Beyond the referendum we must hold the government to account

By Terry Mason

More than a little annoyed now by the increasingly facile memes and belittling memes being desperately posted as time draws to a close on this referendum.


The likening of the Voice to a School Representative Council has been particularly offensive. It is infantilising, denigrating and hearkens back to the concepts of ‘child like race’. As does the idea of small steps; Eddie Mabo did not take small steps when Reynolds told him his people did not own their land.

Some things to ponder that have not been stated so clearly.


Grounds for Sovereignty claims in Hawaii stemmed from:

  • Dispossession was contrary to international law or American Civil Law

  • America has not fulfilled the obligation to care for or protect the people - this is the basic obligation of a legitimate government

  • Hawaiians have the inherent right to exist as a distinct people on earth.

It can be argued that these principals apply to Australia but any means of addressing this be through a government controlled model without comprehensive and inclusive input is unbelievable.


In relation to Close The Gap outcomes, the passing of the responsibility to this advisory voice without veto powers or control of how the resources are to be implemented, means that any failure to close the gap might be seated at home with Aboriginal Peoples rather than the ‘legitimate’ government.
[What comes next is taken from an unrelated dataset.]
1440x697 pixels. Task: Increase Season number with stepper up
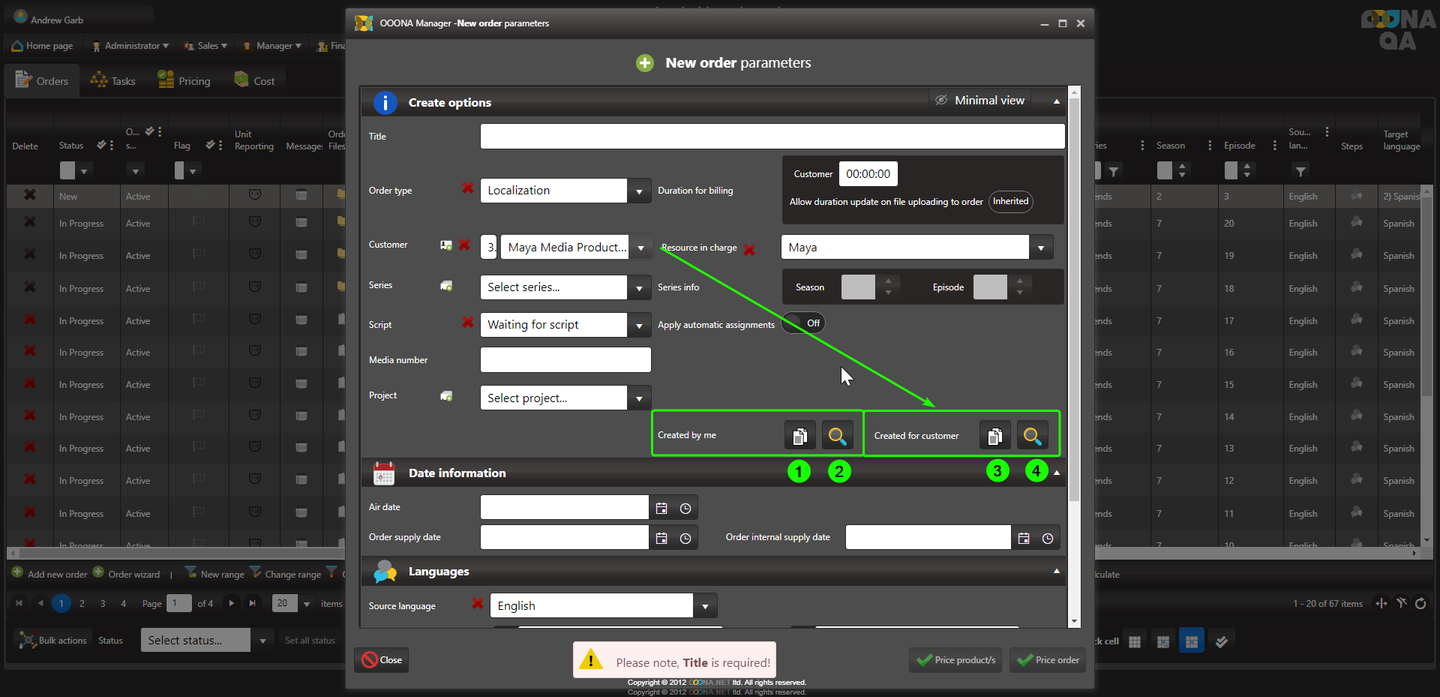[887, 282]
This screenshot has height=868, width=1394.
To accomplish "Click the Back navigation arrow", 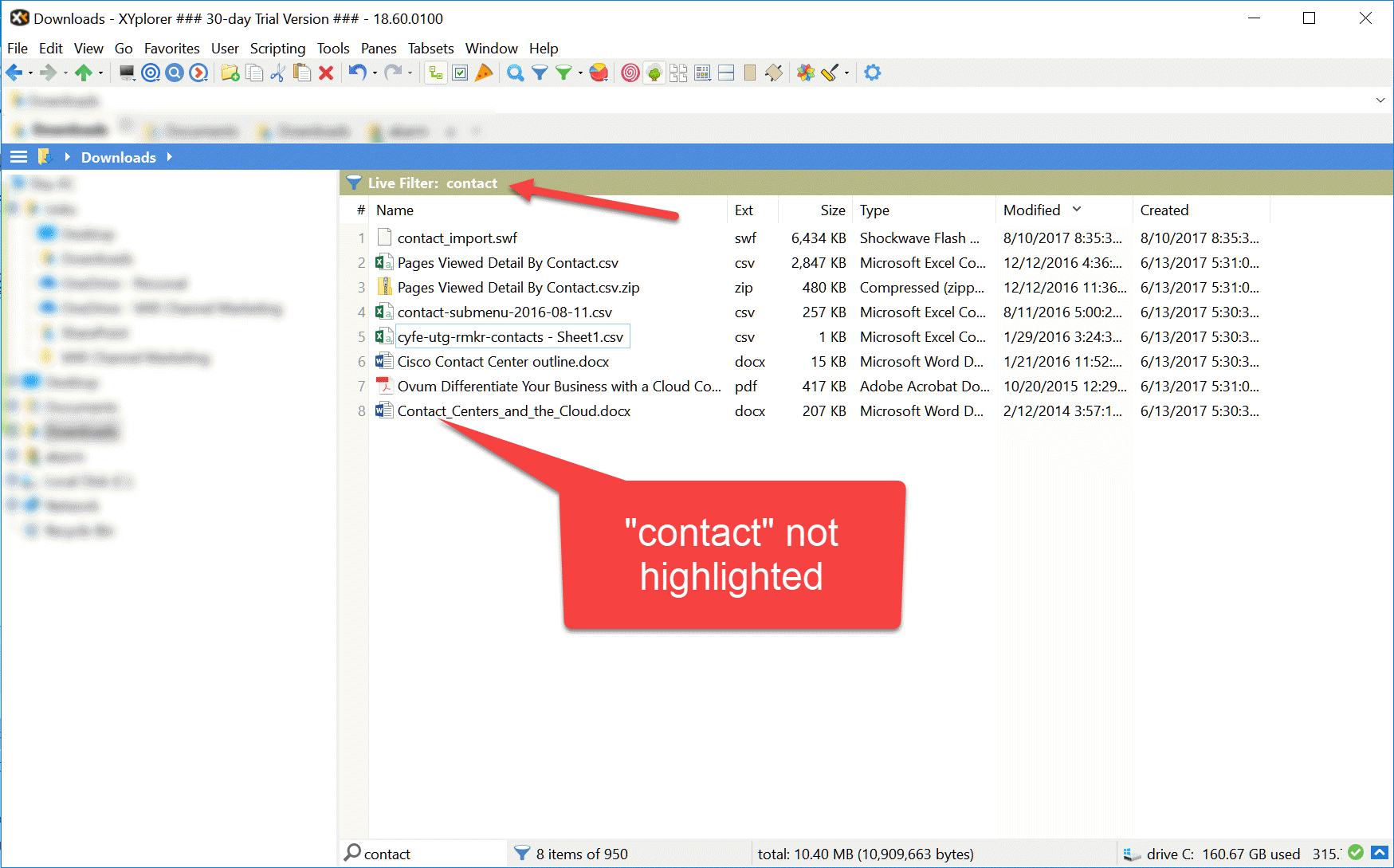I will click(14, 73).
Smacks of washing one’s hands of responsibility.


I am astounded by the acceptance of union people that this is proper without comprehensive consultation of the model. Imagine going into a workplace and asking workers to vote for a new Enterprise Agreement without their input and telling them that management will design the process, decide how they will be represented by a group you don’t choose and what will or will not be on the agenda and that you may give them advice on your desires but they will choose what they will accept and they have the choice to continue to deal with the representative group and resource it or not. Probably go down like a lead balloon.


So, outside of those who are involved in government funded organisations, who else may benefit most from a toothless advisory body?
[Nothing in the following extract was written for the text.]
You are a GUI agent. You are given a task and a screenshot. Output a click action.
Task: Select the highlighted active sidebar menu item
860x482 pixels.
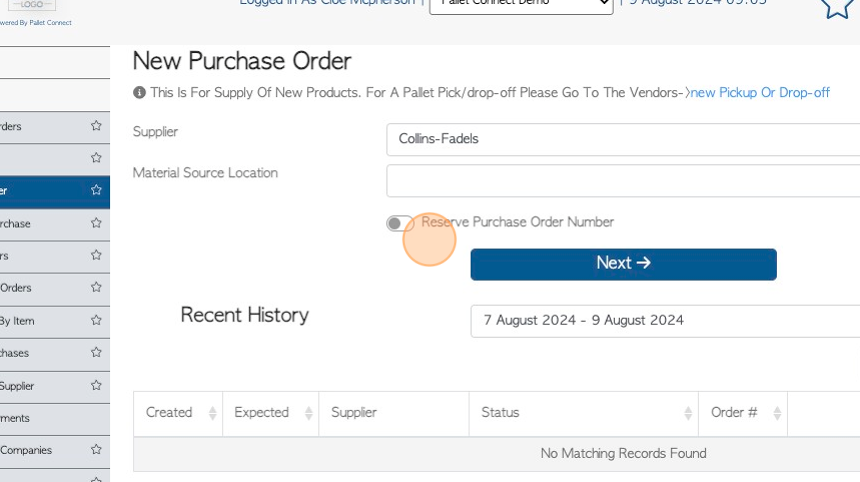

One might look at the business influences that turned the Hawke promise of Treaty around. In a sustainable energy future Australia has many of the mineral resources in the north of the country. There is also great potential in the developing food production industry across the top end. Combine these with a rapid appropriation of land bases by military Australian and American and you may consider why a dismissible advisory body is highly regarded option. You wouldn’t want custodians having any real say in their land would you….


Whatever the result from the 14th, it will take concerted action to bring about change and in particular CTG. One would expect all those campaigners out there who have been so silent on social media until their vested interests became active to now turn that fervour into action.


Hold the government and the Executive to their responsibilities.


The Executive produce the annual reports of the CTG and are acutely aware of the problems and need to be held to account as does the relevant minister. Outcomes may be quicker with Go Fund me campaigns raising funds to sue the responsible bodies for Deaths in Custody etc. Similar to the cases brought by youth over climate change affecting their futures. Seems to work better than good will or advice.


There are some people on FB who are very involved in this political campaign with differing views to me but have not been attacking community people or myself with spurious accusations. They have stated their point of view in comments or on their own page without rancour or slavishly posting the ‘scripts’ without any real knowledge. I thank them for their civility. There are others who have overloaded people with vitriol, from both sides of the debate, or just piled on to crush people and they will soon be leaving my friends list. Again, thank you to the civil as we will have further work to do in this country.


Terry Mason is from the land of the Awabakal language group and has worked advising on and delivering curriculum at Deakin University and lecturing/coordinating in the Badanami Centre, Western Sydney University.